Arts, Drama, History

Lateral Thinking Drama & Whodunnit: The Caryatids

LATERAL THINKING DRAMA: PUZZLE CONUNDRUM

TAKING a deep breath, Oliver James knocked on his father’s office door and went in.

“Ah, there you are, m’boy.” At 6ft Cameron James was just a little shorter than his son, but where Oliver was trim, his father had the broad power of a man who’d spent most of his life handling large amounts of stone and brick. “Come in, come in. Jacob and I were just discussing ornamentation for the Southwell building. Thought maybe you could lend a hand.”

Oliver winced, and braced himself. Cameron still hadn’t come to terms with his son’s preference for architectural design over actual construction, and the lectures about his future were getting tediously frequent.

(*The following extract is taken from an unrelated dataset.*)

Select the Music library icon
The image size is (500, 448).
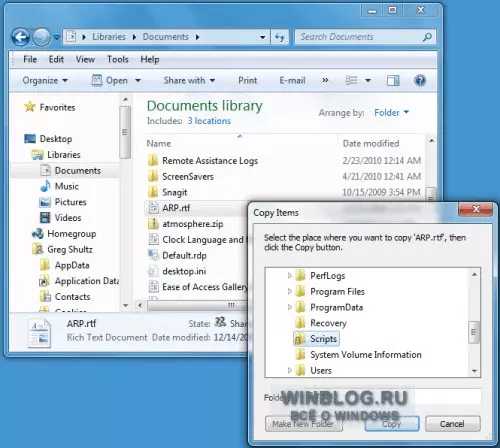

“Do you remember Pick & Sons, Oliver?” Now in his forties, Jacob York had been his father’s right-hand man for as long as Oliver could remember. He at least was on Oliver’s side regarding architecture.

Oliver nodded.

“Cruz has a line on a couple of Roman statues at a very good price,” Cameron said.

“Maybe too good,” Jacob added.

“Maybe, maybe,” said Cameron. “But if not, they’d fulfil Southwell’s requirements for the frontispiece and then some, considerably under budget as well. You’ve got a good eye, Oliver. I thought maybe you’d give us your opinion on the matter.”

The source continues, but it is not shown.